- _EXERCISE BRIEF_
Could you restate the entries below word for word?

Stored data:
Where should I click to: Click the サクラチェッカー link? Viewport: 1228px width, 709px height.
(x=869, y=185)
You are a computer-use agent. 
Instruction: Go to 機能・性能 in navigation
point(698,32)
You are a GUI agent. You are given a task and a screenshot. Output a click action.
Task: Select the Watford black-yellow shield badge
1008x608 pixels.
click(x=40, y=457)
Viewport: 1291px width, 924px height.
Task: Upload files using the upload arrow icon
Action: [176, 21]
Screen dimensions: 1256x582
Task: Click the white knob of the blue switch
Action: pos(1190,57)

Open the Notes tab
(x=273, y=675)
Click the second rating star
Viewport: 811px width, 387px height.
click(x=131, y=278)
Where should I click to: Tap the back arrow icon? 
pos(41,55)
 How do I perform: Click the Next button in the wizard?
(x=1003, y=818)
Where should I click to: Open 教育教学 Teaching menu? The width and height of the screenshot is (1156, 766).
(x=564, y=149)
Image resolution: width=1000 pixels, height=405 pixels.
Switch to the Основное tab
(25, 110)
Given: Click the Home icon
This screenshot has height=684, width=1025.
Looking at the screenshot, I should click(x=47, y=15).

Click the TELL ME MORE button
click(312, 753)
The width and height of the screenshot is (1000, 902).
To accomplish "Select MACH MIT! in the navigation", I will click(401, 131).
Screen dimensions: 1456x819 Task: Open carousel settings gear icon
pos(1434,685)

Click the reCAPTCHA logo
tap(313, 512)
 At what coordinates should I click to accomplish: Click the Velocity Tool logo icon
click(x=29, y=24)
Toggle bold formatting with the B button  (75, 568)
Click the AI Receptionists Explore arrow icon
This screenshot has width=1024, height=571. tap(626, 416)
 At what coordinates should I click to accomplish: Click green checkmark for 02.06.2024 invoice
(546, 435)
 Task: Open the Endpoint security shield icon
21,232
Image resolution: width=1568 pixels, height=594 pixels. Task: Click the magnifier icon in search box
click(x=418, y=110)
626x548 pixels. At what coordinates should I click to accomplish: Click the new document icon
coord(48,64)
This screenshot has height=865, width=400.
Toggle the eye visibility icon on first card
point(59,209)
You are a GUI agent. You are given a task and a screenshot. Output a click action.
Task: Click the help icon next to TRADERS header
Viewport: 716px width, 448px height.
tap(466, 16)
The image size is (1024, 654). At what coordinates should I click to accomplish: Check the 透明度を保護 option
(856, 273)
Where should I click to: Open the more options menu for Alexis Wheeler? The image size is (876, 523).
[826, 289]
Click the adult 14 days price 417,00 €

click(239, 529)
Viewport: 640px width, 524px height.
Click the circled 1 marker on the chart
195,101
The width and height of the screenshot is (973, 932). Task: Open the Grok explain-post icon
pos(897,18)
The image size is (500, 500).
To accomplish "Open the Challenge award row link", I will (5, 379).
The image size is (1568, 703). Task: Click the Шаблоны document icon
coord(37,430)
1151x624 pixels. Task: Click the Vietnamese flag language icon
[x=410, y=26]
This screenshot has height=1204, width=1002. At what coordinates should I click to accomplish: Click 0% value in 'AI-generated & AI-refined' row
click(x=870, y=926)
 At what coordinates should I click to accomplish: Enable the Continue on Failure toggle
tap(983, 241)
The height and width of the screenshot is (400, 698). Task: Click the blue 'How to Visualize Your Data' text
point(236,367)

- _WRITTEN REPLY_
Where should I click to: Click the サクラチェッカー link? Viewport: 1228px width, 709px height.
(x=869, y=185)
You are a computer-use agent. 
Instruction: Go to 機能・性能 in navigation
point(698,32)
You are a GUI agent. You are given a task and a screenshot. Output a click action.
Task: Select the Watford black-yellow shield badge
1008x608 pixels.
click(x=40, y=457)
Viewport: 1291px width, 924px height.
Task: Upload files using the upload arrow icon
Action: [176, 21]
Screen dimensions: 1256x582
Task: Click the white knob of the blue switch
Action: pos(1190,57)

Open the Notes tab
(x=273, y=675)
Click the second rating star
Viewport: 811px width, 387px height.
click(x=131, y=278)
Where should I click to: Tap the back arrow icon? 
pos(41,55)
 How do I perform: Click the Next button in the wizard?
(x=1003, y=818)
Where should I click to: Open 教育教学 Teaching menu? The width and height of the screenshot is (1156, 766).
(x=564, y=149)
Image resolution: width=1000 pixels, height=405 pixels.
Switch to the Основное tab
(25, 110)
Given: Click the Home icon
This screenshot has height=684, width=1025.
Looking at the screenshot, I should click(x=47, y=15).

Click the TELL ME MORE button
click(312, 753)
The width and height of the screenshot is (1000, 902).
To accomplish "Select MACH MIT! in the navigation", I will click(401, 131).
Screen dimensions: 1456x819 Task: Open carousel settings gear icon
pos(1434,685)

Click the reCAPTCHA logo
tap(313, 512)
 At what coordinates should I click to accomplish: Click the Velocity Tool logo icon
click(x=29, y=24)
Toggle bold formatting with the B button  (75, 568)
Click the AI Receptionists Explore arrow icon
This screenshot has width=1024, height=571. tap(626, 416)
 At what coordinates should I click to accomplish: Click green checkmark for 02.06.2024 invoice
(546, 435)
 Task: Open the Endpoint security shield icon
21,232
Image resolution: width=1568 pixels, height=594 pixels. Task: Click the magnifier icon in search box
click(x=418, y=110)
626x548 pixels. At what coordinates should I click to accomplish: Click the new document icon
coord(48,64)
This screenshot has height=865, width=400.
Toggle the eye visibility icon on first card
point(59,209)
You are a GUI agent. You are given a task and a screenshot. Output a click action.
Task: Click the help icon next to TRADERS header
Viewport: 716px width, 448px height.
tap(466, 16)
The image size is (1024, 654). At what coordinates should I click to accomplish: Check the 透明度を保護 option
(856, 273)
Where should I click to: Open the more options menu for Alexis Wheeler? The image size is (876, 523).
[826, 289]
Click the adult 14 days price 417,00 €

click(239, 529)
Viewport: 640px width, 524px height.
Click the circled 1 marker on the chart
195,101
The width and height of the screenshot is (973, 932). Task: Open the Grok explain-post icon
pos(897,18)
The image size is (500, 500).
To accomplish "Open the Challenge award row link", I will (5, 379).
The image size is (1568, 703). Task: Click the Шаблоны document icon
coord(37,430)
1151x624 pixels. Task: Click the Vietnamese flag language icon
[x=410, y=26]
This screenshot has height=1204, width=1002. At what coordinates should I click to accomplish: Click 0% value in 'AI-generated & AI-refined' row
click(x=870, y=926)
 At what coordinates should I click to accomplish: Enable the Continue on Failure toggle
tap(983, 241)
The height and width of the screenshot is (400, 698). Task: Click the blue 'How to Visualize Your Data' text
point(236,367)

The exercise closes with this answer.